[Dataset excerpt]

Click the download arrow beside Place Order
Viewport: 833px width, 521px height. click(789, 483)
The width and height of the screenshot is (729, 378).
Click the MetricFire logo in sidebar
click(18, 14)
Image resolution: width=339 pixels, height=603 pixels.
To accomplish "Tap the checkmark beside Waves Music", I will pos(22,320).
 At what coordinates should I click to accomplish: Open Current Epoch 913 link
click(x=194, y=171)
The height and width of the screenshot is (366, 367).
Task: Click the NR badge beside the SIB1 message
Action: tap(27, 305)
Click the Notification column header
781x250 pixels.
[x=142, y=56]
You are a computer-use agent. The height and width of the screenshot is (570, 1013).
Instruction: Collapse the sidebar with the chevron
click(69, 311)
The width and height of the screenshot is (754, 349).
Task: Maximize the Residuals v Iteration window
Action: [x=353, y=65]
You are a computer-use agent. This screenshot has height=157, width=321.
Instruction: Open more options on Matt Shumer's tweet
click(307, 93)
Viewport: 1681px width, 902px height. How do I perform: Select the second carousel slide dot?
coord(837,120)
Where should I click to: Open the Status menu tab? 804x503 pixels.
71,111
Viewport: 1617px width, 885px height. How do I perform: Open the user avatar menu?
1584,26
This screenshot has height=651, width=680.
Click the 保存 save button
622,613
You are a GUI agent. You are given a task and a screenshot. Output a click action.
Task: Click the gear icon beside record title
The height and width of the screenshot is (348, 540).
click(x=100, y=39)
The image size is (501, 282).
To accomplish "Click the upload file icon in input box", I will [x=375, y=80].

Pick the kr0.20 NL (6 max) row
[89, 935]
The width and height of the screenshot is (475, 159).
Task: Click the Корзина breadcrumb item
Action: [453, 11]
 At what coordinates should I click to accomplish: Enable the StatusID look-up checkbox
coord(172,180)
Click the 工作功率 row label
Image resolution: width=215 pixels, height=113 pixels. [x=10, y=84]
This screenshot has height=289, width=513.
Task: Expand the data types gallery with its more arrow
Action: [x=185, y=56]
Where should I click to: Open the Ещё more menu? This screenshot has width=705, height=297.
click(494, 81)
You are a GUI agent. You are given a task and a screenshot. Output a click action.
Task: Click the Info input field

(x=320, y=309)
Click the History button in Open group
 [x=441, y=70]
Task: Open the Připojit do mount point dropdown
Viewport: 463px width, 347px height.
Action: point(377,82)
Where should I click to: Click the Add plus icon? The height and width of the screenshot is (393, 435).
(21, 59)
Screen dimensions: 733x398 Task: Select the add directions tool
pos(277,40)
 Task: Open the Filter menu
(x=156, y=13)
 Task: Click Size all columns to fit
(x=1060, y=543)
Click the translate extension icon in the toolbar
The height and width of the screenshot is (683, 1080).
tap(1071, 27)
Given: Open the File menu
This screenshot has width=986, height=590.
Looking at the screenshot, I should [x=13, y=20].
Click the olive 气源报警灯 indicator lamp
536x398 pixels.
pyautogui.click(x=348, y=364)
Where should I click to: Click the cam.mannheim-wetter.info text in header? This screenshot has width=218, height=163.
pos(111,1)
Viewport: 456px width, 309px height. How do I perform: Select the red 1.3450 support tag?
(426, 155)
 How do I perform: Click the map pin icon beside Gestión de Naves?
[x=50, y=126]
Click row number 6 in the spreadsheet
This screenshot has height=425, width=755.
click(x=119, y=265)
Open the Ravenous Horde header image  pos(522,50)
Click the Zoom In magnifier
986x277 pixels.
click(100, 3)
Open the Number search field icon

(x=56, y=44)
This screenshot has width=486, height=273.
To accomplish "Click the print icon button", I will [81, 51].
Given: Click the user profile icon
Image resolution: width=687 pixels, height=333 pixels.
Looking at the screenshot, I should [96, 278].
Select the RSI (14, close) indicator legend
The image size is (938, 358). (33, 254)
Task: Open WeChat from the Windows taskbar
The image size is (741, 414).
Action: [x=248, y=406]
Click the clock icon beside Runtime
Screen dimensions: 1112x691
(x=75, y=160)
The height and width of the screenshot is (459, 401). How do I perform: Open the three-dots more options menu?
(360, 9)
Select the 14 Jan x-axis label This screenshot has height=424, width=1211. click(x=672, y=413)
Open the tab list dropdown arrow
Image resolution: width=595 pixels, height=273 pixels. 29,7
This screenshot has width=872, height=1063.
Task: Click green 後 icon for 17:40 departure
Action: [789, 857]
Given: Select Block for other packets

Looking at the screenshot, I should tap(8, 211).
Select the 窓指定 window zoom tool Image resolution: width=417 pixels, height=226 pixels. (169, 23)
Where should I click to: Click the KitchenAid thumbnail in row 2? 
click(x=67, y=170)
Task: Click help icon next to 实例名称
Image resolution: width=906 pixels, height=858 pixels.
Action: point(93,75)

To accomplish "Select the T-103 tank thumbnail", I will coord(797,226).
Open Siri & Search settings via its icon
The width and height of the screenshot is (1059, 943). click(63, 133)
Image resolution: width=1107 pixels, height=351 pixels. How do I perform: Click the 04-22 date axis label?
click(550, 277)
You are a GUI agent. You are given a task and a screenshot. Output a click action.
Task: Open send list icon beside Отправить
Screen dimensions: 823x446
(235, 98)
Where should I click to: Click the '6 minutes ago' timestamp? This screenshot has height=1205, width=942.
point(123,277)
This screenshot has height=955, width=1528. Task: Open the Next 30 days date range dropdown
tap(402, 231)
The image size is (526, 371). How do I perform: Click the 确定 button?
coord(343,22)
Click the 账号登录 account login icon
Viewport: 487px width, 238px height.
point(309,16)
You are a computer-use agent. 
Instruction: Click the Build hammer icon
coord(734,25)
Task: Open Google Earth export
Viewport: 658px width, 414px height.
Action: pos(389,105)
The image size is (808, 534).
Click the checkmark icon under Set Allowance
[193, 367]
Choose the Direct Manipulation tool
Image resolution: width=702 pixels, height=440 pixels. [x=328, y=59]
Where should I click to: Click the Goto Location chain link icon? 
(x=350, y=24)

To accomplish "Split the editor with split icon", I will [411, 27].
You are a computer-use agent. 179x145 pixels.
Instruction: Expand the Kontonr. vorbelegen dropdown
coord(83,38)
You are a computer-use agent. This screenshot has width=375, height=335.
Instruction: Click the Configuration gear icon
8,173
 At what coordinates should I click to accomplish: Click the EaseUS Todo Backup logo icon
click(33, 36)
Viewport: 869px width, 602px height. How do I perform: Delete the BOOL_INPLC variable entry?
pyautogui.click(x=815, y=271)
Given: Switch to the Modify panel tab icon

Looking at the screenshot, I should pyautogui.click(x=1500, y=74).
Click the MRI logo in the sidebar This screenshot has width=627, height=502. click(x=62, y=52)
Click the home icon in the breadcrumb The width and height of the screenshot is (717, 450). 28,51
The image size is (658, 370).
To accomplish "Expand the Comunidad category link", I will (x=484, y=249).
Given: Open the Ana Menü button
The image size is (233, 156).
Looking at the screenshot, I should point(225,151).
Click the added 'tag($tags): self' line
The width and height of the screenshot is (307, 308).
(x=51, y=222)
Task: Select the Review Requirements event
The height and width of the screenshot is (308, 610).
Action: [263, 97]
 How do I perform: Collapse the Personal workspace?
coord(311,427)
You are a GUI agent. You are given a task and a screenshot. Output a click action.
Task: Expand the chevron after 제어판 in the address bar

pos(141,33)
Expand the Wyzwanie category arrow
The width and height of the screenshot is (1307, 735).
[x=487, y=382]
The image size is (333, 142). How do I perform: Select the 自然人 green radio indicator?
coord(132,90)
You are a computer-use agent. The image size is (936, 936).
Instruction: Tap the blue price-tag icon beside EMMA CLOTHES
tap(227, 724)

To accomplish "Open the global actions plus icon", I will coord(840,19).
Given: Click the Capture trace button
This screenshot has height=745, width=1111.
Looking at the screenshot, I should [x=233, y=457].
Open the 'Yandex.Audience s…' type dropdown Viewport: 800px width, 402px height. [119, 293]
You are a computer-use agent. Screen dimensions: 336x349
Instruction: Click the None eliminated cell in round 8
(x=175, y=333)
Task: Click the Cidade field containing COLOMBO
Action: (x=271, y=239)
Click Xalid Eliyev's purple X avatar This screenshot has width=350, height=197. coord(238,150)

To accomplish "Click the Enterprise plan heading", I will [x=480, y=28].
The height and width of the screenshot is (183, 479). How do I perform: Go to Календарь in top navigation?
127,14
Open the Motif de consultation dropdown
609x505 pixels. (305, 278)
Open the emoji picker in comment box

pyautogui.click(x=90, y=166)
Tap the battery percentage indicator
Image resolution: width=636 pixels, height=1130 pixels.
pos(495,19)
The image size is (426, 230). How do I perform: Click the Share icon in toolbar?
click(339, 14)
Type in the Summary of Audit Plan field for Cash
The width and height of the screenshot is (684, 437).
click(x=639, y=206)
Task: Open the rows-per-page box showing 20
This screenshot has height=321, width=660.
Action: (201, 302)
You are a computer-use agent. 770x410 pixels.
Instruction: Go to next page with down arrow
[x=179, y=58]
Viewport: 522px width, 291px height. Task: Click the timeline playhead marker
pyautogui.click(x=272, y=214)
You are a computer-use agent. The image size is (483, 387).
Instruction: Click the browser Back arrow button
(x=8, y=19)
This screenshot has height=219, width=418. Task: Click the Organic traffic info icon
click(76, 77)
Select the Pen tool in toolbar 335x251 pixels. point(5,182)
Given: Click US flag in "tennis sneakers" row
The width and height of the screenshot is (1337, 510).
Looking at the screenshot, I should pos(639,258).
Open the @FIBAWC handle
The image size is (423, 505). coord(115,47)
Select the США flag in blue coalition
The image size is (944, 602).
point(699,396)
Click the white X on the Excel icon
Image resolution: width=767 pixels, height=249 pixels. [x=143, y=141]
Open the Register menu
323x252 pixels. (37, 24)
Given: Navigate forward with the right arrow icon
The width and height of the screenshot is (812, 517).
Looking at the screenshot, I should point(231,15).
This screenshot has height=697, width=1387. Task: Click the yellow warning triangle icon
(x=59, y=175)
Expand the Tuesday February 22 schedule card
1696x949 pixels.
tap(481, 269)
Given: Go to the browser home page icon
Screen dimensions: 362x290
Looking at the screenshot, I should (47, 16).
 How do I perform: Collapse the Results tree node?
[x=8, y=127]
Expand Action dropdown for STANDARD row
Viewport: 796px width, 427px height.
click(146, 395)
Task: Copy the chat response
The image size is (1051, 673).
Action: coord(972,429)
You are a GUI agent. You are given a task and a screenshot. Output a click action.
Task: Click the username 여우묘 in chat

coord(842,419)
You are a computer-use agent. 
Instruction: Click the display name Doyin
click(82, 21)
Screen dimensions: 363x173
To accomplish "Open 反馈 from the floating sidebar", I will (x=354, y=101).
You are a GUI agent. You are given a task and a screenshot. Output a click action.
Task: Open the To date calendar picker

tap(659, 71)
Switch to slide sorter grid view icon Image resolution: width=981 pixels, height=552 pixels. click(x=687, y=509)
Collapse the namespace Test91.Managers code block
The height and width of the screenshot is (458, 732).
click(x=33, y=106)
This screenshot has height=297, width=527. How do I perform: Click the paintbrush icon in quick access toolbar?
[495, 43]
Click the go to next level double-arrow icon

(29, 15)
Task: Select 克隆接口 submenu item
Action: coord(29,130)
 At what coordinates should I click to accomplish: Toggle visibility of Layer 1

● Exercise description
Copy out the data above again word for word, starting at the line containing "How do I perform: Collapse the Results" and ending after the line containing "click(x=33, y=106)".

● Exercise answer
 How do I perform: Collapse the Results tree node?
[x=8, y=127]
Expand Action dropdown for STANDARD row
Viewport: 796px width, 427px height.
click(146, 395)
Task: Copy the chat response
The image size is (1051, 673).
Action: coord(972,429)
You are a GUI agent. You are given a task and a screenshot. Output a click action.
Task: Click the username 여우묘 in chat

coord(842,419)
You are a computer-use agent. 
Instruction: Click the display name Doyin
click(82, 21)
Screen dimensions: 363x173
To accomplish "Open 反馈 from the floating sidebar", I will (x=354, y=101).
You are a GUI agent. You are given a task and a screenshot. Output a click action.
Task: Open the To date calendar picker

tap(659, 71)
Switch to slide sorter grid view icon Image resolution: width=981 pixels, height=552 pixels. click(x=687, y=509)
Collapse the namespace Test91.Managers code block
The height and width of the screenshot is (458, 732).
click(x=33, y=106)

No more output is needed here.